▶ _Exercise brief_
When you reach the line in the data below that contains "Switch to PDF水印", please start repeating lines exactly, and stop after the line that contains "Task: Click the Find", repeating nothing else.

▶ _The input_
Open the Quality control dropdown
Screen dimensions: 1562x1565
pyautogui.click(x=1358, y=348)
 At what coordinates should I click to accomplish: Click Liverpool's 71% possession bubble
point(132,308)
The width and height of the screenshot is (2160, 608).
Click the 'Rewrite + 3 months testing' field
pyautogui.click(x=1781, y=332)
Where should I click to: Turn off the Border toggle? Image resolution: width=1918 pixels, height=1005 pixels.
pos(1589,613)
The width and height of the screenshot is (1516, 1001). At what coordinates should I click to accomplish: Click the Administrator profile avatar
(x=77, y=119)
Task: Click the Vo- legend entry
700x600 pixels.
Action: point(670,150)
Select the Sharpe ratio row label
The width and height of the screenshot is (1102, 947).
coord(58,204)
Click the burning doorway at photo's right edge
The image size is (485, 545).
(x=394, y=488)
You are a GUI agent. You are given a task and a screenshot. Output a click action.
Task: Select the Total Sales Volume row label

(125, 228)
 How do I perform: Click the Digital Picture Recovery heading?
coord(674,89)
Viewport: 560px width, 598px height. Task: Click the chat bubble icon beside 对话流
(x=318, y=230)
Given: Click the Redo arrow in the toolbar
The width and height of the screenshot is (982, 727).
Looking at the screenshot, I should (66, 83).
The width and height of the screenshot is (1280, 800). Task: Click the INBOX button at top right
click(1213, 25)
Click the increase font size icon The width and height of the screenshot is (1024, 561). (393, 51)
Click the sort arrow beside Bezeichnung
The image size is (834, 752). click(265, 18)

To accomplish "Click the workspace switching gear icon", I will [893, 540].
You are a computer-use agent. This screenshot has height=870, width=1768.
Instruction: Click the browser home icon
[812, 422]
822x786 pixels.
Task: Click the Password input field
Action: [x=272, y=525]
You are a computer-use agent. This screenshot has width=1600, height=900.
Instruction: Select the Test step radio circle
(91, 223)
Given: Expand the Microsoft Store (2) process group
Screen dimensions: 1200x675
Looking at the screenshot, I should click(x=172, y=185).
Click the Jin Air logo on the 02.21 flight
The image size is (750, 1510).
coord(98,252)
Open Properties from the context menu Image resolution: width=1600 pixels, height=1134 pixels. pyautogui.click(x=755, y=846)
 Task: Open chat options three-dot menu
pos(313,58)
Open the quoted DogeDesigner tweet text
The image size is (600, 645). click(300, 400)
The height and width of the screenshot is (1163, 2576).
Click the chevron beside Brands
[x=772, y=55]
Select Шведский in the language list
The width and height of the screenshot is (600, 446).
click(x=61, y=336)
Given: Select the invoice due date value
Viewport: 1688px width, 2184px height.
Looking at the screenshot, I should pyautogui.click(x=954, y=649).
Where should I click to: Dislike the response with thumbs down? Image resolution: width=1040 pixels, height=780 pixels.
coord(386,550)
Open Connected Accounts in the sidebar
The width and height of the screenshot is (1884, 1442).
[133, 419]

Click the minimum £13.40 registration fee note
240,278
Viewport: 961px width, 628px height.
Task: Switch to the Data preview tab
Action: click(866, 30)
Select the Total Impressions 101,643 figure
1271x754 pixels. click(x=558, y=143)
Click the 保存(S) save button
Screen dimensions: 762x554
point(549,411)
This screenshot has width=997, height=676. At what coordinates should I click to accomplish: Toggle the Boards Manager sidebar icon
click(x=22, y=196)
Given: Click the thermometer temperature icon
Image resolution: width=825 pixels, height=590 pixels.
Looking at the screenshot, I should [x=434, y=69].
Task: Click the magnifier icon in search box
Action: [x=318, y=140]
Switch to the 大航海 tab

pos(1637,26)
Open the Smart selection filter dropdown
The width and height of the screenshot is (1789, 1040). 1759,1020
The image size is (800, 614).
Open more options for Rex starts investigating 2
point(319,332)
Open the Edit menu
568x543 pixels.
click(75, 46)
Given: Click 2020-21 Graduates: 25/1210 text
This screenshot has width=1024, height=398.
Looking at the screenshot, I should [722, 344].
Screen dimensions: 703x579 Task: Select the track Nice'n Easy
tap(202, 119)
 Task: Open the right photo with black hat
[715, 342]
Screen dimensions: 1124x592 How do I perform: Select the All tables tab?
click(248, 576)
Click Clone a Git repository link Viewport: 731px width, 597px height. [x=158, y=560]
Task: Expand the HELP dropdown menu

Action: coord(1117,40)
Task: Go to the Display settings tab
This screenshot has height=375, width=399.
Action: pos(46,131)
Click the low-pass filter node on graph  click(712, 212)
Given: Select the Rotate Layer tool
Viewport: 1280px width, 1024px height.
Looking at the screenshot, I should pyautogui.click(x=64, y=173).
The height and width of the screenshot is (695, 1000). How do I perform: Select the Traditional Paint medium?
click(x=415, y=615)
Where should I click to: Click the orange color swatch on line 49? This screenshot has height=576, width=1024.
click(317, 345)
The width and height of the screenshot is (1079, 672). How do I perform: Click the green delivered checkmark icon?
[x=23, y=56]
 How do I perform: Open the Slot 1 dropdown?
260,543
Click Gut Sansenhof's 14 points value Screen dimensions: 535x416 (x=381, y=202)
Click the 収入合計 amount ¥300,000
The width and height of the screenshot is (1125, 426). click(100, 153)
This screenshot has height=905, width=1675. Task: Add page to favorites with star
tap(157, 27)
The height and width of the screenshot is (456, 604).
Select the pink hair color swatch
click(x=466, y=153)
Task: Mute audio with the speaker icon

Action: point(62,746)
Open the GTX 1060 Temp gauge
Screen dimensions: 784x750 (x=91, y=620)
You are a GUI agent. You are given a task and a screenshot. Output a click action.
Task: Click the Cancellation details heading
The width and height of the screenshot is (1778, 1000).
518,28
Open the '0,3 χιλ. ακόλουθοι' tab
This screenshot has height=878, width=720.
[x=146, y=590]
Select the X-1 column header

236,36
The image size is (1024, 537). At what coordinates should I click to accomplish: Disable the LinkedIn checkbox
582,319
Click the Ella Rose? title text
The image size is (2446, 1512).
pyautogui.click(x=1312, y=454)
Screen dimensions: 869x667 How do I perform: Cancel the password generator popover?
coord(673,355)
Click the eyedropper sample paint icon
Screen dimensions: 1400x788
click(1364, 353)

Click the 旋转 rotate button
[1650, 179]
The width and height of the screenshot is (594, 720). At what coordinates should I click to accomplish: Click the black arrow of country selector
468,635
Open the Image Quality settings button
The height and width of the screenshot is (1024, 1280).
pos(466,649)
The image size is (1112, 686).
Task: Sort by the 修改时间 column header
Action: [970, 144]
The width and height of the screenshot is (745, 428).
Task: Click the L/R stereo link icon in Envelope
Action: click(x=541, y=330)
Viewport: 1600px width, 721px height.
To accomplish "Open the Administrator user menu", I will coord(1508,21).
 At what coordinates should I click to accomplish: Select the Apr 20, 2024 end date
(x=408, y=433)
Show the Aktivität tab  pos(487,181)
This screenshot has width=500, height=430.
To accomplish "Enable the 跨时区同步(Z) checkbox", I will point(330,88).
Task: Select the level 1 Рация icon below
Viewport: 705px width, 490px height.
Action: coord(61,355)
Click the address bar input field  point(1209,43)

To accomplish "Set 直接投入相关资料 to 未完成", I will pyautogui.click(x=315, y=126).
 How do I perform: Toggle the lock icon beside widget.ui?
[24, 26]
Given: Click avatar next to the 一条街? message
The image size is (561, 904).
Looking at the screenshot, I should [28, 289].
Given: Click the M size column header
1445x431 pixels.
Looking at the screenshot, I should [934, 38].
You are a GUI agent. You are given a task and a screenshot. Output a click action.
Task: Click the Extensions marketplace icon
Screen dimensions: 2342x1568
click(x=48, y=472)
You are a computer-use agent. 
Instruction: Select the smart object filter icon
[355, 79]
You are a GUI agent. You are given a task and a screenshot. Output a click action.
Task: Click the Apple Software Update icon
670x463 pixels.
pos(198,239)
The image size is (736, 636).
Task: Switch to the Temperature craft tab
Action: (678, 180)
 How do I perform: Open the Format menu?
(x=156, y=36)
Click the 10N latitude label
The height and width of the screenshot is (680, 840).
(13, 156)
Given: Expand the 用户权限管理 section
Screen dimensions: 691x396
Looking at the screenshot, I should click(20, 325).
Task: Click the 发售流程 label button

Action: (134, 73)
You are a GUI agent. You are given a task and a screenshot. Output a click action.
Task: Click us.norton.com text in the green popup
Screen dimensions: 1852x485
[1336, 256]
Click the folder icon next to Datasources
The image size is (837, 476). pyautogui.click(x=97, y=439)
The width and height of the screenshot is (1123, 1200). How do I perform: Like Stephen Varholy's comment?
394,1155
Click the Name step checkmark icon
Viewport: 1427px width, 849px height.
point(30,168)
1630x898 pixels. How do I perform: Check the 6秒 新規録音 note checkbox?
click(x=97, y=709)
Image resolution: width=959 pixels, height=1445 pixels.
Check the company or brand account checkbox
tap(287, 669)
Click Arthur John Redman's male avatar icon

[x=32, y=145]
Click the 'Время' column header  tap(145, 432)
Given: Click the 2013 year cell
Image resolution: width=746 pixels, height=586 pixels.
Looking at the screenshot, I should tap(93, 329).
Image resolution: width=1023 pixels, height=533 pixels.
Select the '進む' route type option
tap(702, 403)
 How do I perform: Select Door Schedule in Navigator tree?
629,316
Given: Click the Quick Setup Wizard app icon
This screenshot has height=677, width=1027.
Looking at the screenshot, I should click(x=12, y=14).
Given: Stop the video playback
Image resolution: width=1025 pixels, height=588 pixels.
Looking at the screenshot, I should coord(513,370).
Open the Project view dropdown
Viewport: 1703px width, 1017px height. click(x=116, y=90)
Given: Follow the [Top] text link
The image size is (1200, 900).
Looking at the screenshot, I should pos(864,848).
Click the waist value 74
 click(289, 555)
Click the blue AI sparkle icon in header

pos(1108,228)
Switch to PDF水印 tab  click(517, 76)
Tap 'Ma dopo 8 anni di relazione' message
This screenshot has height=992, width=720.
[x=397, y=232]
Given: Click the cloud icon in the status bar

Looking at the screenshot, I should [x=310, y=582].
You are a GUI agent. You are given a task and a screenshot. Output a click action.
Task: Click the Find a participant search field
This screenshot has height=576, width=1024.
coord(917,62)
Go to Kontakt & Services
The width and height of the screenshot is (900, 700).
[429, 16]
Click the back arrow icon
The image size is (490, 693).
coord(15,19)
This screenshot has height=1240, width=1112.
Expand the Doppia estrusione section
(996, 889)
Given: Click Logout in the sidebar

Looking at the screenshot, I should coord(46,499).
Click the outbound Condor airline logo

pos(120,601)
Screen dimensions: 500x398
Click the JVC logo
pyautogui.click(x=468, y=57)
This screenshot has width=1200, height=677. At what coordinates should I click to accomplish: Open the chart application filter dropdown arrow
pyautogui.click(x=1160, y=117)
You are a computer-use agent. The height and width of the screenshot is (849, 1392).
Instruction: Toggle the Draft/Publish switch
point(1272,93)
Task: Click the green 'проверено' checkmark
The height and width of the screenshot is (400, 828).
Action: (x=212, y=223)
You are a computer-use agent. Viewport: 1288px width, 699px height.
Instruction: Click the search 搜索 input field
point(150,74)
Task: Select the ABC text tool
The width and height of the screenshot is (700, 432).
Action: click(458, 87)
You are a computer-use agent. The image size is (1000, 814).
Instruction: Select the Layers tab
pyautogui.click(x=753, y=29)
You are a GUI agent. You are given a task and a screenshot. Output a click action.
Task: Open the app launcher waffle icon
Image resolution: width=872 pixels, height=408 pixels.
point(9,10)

▶ _Response area_
Switch to PDF水印 tab  click(517, 76)
Tap 'Ma dopo 8 anni di relazione' message
This screenshot has height=992, width=720.
[x=397, y=232]
Given: Click the cloud icon in the status bar

Looking at the screenshot, I should [x=310, y=582].
You are a GUI agent. You are given a task and a screenshot. Output a click action.
Task: Click the Find a participant search field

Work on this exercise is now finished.